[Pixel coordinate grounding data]
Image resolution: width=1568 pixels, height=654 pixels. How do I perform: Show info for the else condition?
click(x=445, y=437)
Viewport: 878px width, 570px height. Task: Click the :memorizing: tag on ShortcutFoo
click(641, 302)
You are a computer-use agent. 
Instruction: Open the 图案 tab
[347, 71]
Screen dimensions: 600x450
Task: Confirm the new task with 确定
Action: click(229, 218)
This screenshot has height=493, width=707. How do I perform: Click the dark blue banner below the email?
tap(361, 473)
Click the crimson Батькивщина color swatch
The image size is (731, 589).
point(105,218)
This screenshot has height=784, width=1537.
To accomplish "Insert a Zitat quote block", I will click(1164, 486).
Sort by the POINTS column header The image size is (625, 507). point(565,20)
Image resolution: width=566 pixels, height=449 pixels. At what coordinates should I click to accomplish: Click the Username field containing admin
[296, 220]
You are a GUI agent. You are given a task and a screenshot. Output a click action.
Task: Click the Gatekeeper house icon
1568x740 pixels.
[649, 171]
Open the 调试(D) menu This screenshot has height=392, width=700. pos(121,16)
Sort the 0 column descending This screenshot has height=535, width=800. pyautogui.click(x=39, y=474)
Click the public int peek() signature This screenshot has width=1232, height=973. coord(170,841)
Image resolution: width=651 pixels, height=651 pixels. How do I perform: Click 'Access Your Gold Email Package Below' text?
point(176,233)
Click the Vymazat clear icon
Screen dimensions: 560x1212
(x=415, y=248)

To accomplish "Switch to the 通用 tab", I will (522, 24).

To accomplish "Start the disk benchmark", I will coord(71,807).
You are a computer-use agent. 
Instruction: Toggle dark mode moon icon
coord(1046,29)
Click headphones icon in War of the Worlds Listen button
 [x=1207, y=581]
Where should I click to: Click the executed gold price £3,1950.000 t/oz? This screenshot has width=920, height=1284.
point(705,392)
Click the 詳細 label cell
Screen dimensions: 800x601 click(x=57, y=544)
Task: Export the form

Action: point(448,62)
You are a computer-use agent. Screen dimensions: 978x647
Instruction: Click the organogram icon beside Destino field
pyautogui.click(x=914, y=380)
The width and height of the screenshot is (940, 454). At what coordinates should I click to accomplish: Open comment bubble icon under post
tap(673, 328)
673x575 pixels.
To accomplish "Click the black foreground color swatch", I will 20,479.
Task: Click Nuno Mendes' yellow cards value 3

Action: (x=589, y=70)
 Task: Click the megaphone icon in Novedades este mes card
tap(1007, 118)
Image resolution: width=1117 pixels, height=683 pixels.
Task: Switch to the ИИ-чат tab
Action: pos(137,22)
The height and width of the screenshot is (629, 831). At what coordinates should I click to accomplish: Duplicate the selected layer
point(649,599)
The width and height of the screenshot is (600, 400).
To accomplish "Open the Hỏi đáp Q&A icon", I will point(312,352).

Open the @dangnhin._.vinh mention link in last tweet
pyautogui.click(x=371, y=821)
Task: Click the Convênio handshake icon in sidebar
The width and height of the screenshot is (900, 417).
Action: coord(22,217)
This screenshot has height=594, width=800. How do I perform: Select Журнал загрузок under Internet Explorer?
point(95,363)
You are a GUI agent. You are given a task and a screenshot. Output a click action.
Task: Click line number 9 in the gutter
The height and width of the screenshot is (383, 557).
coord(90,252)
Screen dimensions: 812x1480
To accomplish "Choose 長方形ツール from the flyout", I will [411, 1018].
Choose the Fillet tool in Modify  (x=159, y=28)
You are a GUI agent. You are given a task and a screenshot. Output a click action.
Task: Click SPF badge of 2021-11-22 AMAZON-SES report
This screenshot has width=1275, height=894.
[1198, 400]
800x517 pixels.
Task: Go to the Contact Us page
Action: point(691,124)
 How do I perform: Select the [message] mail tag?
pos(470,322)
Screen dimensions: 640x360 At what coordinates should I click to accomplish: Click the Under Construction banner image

● **Exercise directions**
Please copy, exactly and with nothing else, the lines above beginning at the line that has "The height and width of the screenshot is (629, 831)." and ending with the line that has "Task: Click the Convênio".

● **Exercise result**
The height and width of the screenshot is (629, 831). At what coordinates should I click to accomplish: Duplicate the selected layer
point(649,599)
The width and height of the screenshot is (600, 400).
To accomplish "Open the Hỏi đáp Q&A icon", I will point(312,352).

Open the @dangnhin._.vinh mention link in last tweet
pyautogui.click(x=371, y=821)
Task: Click the Convênio handshake icon in sidebar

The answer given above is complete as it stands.